No way this actually passes, though, since it's against the interests of most
congresscritters - whose seats in their own gerrymandered districts are safe,
even if it puts their party at a disadvantage.

------
realcoopernurse
Looks like this implements multi-member districts elected via STV, similar to
the system used in Republic of Ireland to elect members of the Dáil.

Overall I think this is better than single member districts with plurality
voting, but IMHO there are simpler reforms that offer better mathematical
properties.

MMP [1] (used in Germany, New Zealand) ensures proportional representation and
still allows for small geographic-based districts. The overhang allocation
mitigates the incentive for gerrymandering. A minor but significant
enhancement would be to use approval voting instance of plurality to elect the
single winner district MPs.

RRV [2] (not implemented anywhere I'm aware of) is similar to STV in that it
uses multi-member districts, but uses a simpler range ballot (think amazon 1-5
'star' ratings for candidates) rather than a ranked ballot.

The Center for Election Science [3] has some very good resources on this
general topic. Electoral reform is a terribly important issue that is very
difficult to make progress on. My hope is that we start to see some reforms at
the state and local levels that can provide indication that these reforms are
legitimate and are not being done to game the vote.

Speaking of, "Gaming the Vote" [4] is a really good book on this subject.

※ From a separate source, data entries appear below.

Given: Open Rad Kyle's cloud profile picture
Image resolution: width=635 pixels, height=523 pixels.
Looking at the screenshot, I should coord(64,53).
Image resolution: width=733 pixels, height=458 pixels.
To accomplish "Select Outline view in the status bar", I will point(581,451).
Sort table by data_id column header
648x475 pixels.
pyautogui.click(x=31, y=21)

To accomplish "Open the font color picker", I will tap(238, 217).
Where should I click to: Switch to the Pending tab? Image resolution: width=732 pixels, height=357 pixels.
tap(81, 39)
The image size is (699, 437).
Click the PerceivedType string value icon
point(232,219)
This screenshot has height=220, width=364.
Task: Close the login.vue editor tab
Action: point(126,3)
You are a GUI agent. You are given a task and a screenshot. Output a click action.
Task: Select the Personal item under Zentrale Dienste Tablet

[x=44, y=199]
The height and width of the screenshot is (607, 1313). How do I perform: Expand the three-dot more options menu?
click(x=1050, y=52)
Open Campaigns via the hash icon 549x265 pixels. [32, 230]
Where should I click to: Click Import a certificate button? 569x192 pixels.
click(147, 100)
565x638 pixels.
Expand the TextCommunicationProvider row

I think reforms like HR 3057 are well intended but I think it's too early to
attempt this at the federal level. Voters in the US have very little context
for electoral reform and it's an issue that tends to (perhaps legitimately)
cause people to be suspicious.

[1] [https://en.wikipedia.org/wiki/Mixed-
member_proportional_repr...](https://en.wikipedia.org/wiki/Mixed-
member_proportional_representation) [2]
[http://rangevoting.org/RRV.html](http://rangevoting.org/RRV.html) [3]
[https://www.electology.org/](https://www.electology.org/) [4]
[https://www.amazon.com/dp/B003K154R0/](https://www.amazon.com/dp/B003K154R0/)

------
AdrianB1
The problem definition is so wrong, the solution does not bring any real
improvement. There are many problems with the government system, but the
election part is not the root cause of the problems and it will solve almost
nothing. As people learned how democracy works and they are already
manipulating it, what good will do minor patching? How it makes it better for
a system where incompetent people vote for everyone else, where the vote of
someone that have certain beliefs will eventually make it mandatory by law to
do things that I don't want, that others can decide by vote how I can and
should live my life? Solve this, don't waste time and energy on distractions.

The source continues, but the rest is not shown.